The danger of too much success, however, is that your team gets complacent. They don't have the intensity that is needed in startups. How do you help your team regain that sense of urgency?

A few weeks ago, I was meeting with one of my coaching clients, Erica, the CEO/founder of a direct-to-consumer food company based in Austin. We reviewed the business and marveled that the company was beating its pre-Covid forecast. We did a virtual high five.

But I told her that in my meetings with her executive team I had detected surprising over-confidence. She and her team had built a such a strong business over the past five years by having a fierce sense of purpose. "Acting as the underdog" is one of their core values. This new mindset was alarming. I was concerned that her team wouldn't be able to rapidly respond if the business got some sudden bad breaks. And, I asked her, what if you could actually be doing even better right now?

A sense of urgency is essential to continued business success. Here are some ways to provoke more purposefulness in your team.

1. Challenge the team

Erica realized that their weekly executive team meetings had become a breeding ground for complacency. Their department updates were like a victory lap. Celebrating success is important, of course, but not at the expense of finding ways to improve the business.

One of the best ways to push the team is to ask provocative questions. In her next executive team meeting, Erica borrowed a question I had asked her: We are beating our plan, but what if we could do even better? She also asked them: What should we completely stop doing so that we can double down in a few areas and use extra energy to explore new revenue channels? Are there areas of R&D we should now invest in to ensure our future?

These questions energized the team to think more aggressively about the business itself and also freed them up to ask their own more challenging questions.

2. Reconnect to your greater vision

Many people join startups to be part of something bigger than themselves. It's not only about the paycheck. They want to work together with an engaged team and tackle significant problems.

Executing on a current business plan that is working is satisfying. Developing something new in light of unique market conditions is a once-in-a-lifetime possibility. Remind your team of that opportunity and what the stakes are.

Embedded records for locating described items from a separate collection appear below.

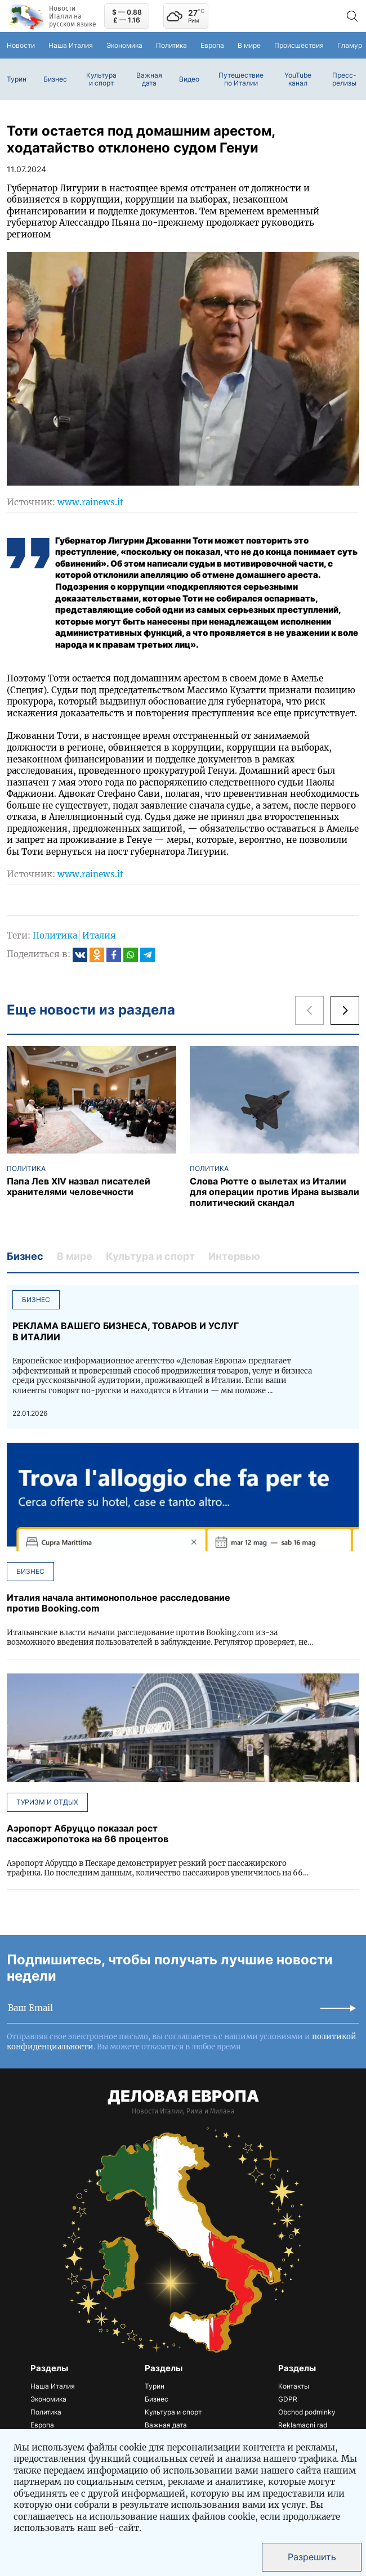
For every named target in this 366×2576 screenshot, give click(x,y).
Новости (21, 45)
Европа (212, 45)
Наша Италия (70, 45)
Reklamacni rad (302, 2425)
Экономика (124, 45)
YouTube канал (297, 79)
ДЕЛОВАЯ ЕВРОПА (183, 2096)
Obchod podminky (307, 2412)
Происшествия (299, 45)
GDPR (287, 2399)
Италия (99, 935)
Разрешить (312, 2556)
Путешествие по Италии (241, 79)
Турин (16, 79)
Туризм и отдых (47, 1802)
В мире (249, 45)
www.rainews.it (90, 502)
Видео (189, 79)
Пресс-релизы (344, 79)
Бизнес (55, 79)
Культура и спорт (101, 79)
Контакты (293, 2386)
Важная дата (149, 79)
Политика (171, 45)
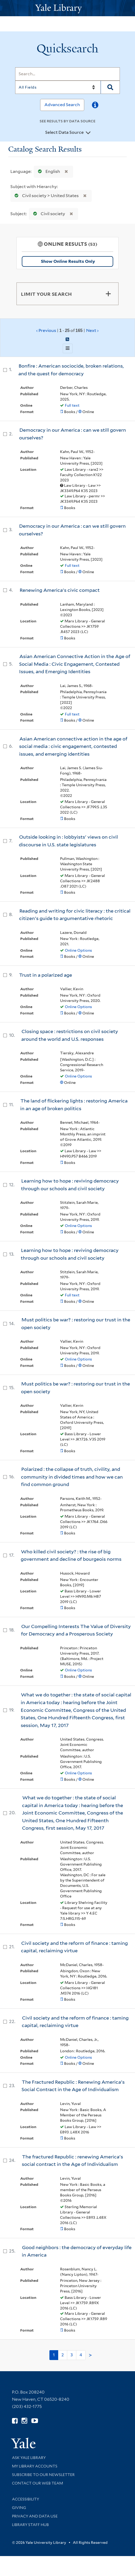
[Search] (67, 74)
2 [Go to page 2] (62, 2354)
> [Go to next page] (90, 2355)
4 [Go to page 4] (80, 2354)
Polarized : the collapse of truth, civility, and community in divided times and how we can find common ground (72, 1476)
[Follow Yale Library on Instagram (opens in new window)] (24, 2420)
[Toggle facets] (108, 294)
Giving (19, 2508)
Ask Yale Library (29, 2458)
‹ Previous (67, 331)
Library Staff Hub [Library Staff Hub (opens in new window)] (30, 2525)
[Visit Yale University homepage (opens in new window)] (23, 2441)
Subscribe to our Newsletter (43, 2475)
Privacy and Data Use (35, 2516)
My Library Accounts (34, 2466)
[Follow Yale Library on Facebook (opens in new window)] (15, 2420)
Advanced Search (62, 104)
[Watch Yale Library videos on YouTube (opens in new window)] (34, 2420)
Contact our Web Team (37, 2483)
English (48, 171)
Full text (72, 405)
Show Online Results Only (68, 261)
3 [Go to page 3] (71, 2354)
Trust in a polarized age (45, 975)
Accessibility (25, 2499)
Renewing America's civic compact (60, 590)
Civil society (48, 213)
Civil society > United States (45, 195)
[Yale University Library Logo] (67, 8)
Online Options (78, 950)
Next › (92, 330)
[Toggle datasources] (88, 133)
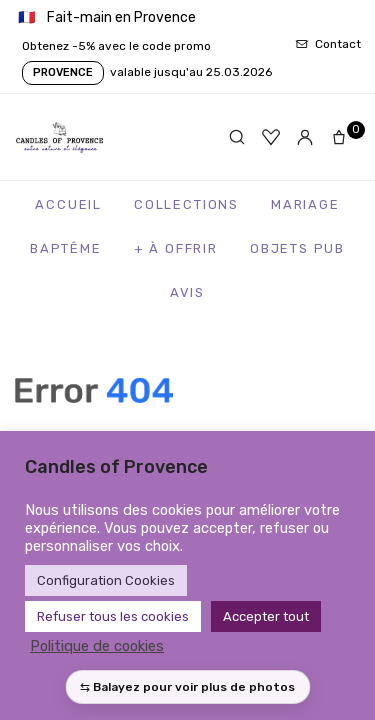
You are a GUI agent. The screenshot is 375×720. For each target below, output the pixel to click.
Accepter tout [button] (266, 616)
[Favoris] (271, 137)
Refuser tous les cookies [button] (113, 616)
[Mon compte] (305, 137)
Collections (186, 204)
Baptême (66, 248)
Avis (187, 292)
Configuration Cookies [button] (106, 580)
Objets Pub (297, 248)
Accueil (68, 204)
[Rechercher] (237, 137)
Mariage (305, 204)
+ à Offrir (176, 248)
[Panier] (343, 137)
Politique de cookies (97, 646)
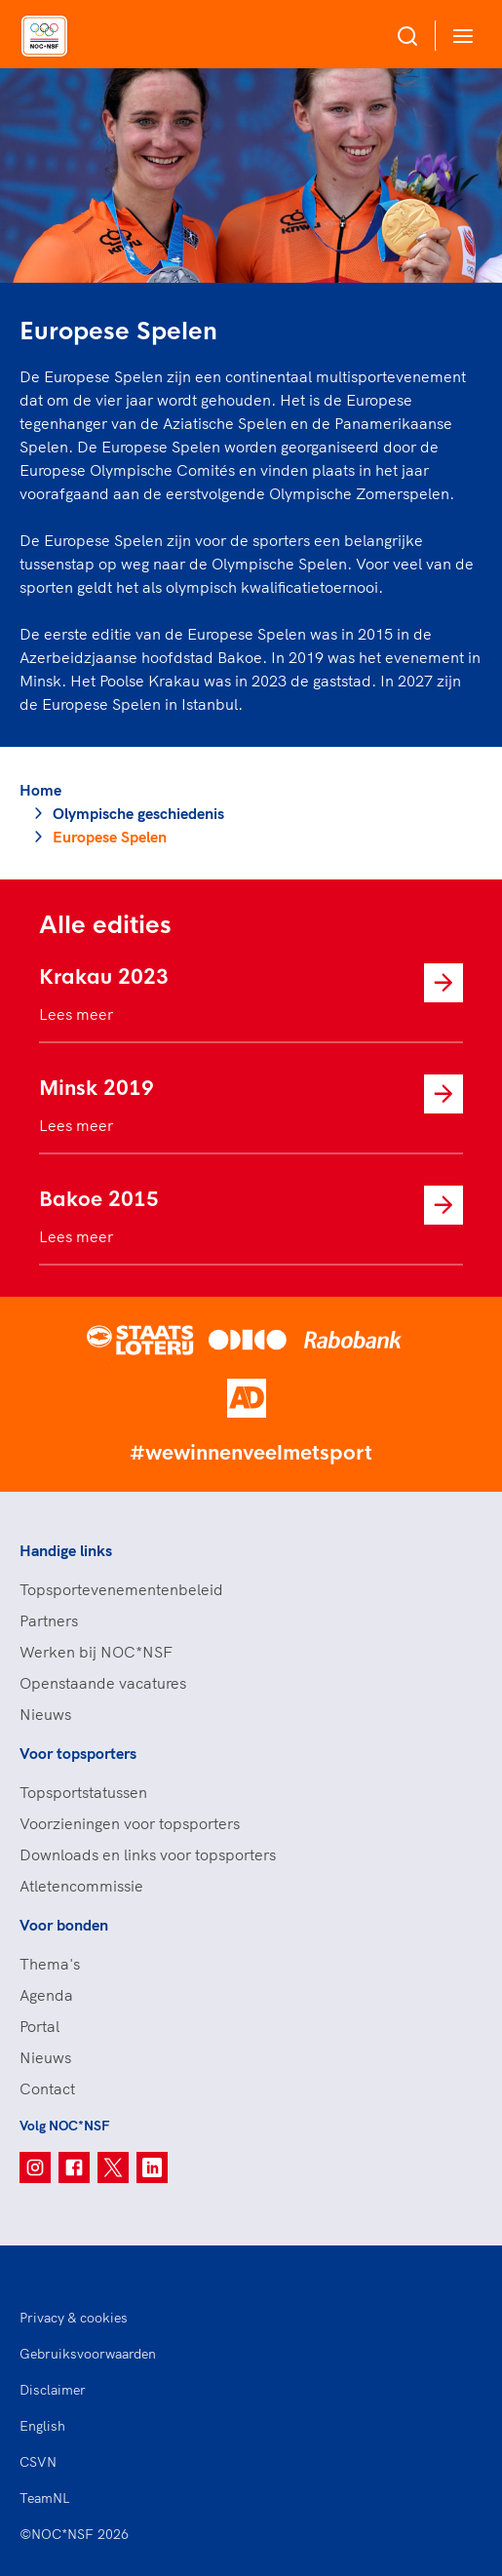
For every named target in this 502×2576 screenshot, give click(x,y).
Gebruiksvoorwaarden (87, 2353)
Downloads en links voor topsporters (147, 1854)
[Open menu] (459, 36)
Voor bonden (63, 1924)
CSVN (38, 2462)
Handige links (65, 1550)
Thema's (49, 1963)
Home (40, 790)
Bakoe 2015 (99, 1200)
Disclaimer (52, 2390)
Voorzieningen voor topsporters (129, 1823)
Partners (48, 1620)
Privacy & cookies (73, 2317)
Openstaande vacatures (102, 1683)
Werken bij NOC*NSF (96, 1651)
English (42, 2426)
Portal (39, 2026)
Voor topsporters (77, 1753)
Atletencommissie (81, 1885)
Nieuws (45, 1714)
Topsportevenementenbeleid (121, 1589)
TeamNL (44, 2498)
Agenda (46, 1995)
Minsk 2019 (96, 1088)
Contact (47, 2088)
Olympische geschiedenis (138, 813)
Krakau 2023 (104, 977)
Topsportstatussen (83, 1792)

Guide your team to explore new markets. Ideas for new pursuits may come out of analyzing your existing business or studying similar companies. One of the startups I coach decided to look at related companies that they could buy. In the end, they chose not to make an acquisition, but in the exploration, they learned some new ways to approach their own business and got introduced to a senior executive they ended up hiring.

3. Help your team members use their unique skills

Urgency and energy come out of your executives' ability to seize unexpected opportunities and throw their distinctive talents into them, so that both the work and the outcomes are highly meaningful. Help your team see how their unique gifts and life experiences help them distinguish themselves.

For example, the husband of one of my clients got a new job in the early days of the pandemic. After witnessing his disastrous onboarding, she worked with her team to engineer a superior way to bring new people on while the whole company was working remotely.

She wanted to make sure newly hired employees weren't sitting isolated at home wondering how they would get to work on their first day. Therefore, she ensured that current team members and key leaders communicated with new employees and that IT walked them through their office set up and technology needs.

The employee's schedule in the first week was crafted to create efficient information sharing, strong relationships, and delight. Heather was also a gifted baker, so the week ended with a home-made cupcake delivery. The employee could share something "sweet" from the new company with family and friends.

The impact was, in the words of the new employees, magical. Heather felt re-inspired to approach old processes with new energy.

No matter how your business is doing right now, intensity and drive on your team are essential. Use these ideas to inspire your team to be their best.